15. Declension. The regular addition of the different particles or single sounds by which the cases are formed is the same for all nouns, whether substantives or adjectives, pronouns or participles. Only in some cases, in the Dative and Instrumental, the noun itself is changed, when, ending in a vowel, it admits of a closer connection with the corrupted case-sign. We may reckon in Tibetan seven cases, expressive of all the relations, for which cases are used in other languages, viz: nominative and accusative, genitive, instrumental, dative, locative, ablative, terminative and vocative. 1. The unaltered form of the noun has some of the functions of our Nominative and those of the Accusative and Vocative. 2. The sign of the Genitive is ཀྱི་ after words with the finals ད་ བ་ ས་; གྱི་ after ན་ མ་ ར་ ལ་, གི་ after ག་ and ང་; after vowels i is simply added by means of an འ་ thus: འི་, which then will form a diphthong with the vowel of the noun (cf. § 6), or if, in versification, two syllables are required, i appears supported by an ཡ་ forming a distinct word. 3. The Instrumental or Agent is expressed by the particles ཀྱིས་, གྱིས་ or གིས་ after the respective [22]consonants as specified above; after vowels simply ས་ is added, or, in verse, sometimes ཡིས་.

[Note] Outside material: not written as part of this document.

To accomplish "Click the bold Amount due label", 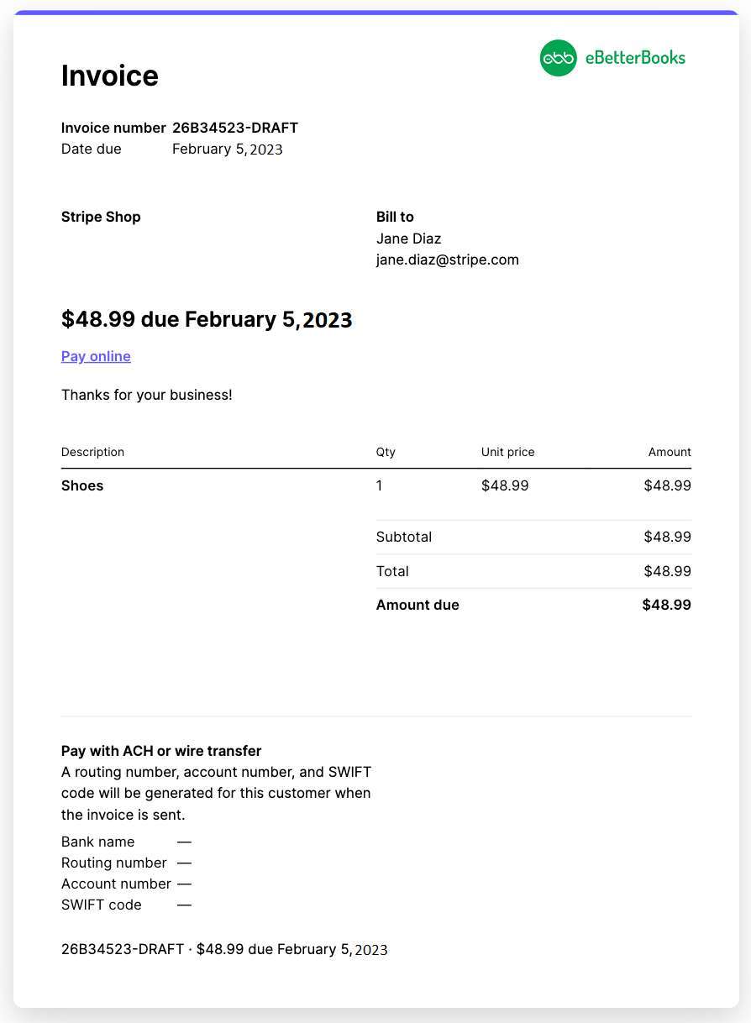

Note. The instrumental is, in modern pronunciation, except in Northern Ladak, scarcely discernible from the genitive, and there are but few if any, even among lamas, who are not liable to confound both cases in writing.
In the language of common life, in WT, the different forms of the particle of the genitive and instrumental, after consonants, ཀྱི་ གྱི་ etc. are never heard, but everywhere the final consonant is doubled and the vowel i added to it, thus: ལུས་, G. lus-si (Ld.), lṳ̄-i; ལམ་, G. lam-mi; གསེར་ (gold), G. ser-ri etc; or, in other words, all nouns ending in consonants are formed like those ending with ག་ (see the example མིག་). In those ending with a vowel no irregularity takes place.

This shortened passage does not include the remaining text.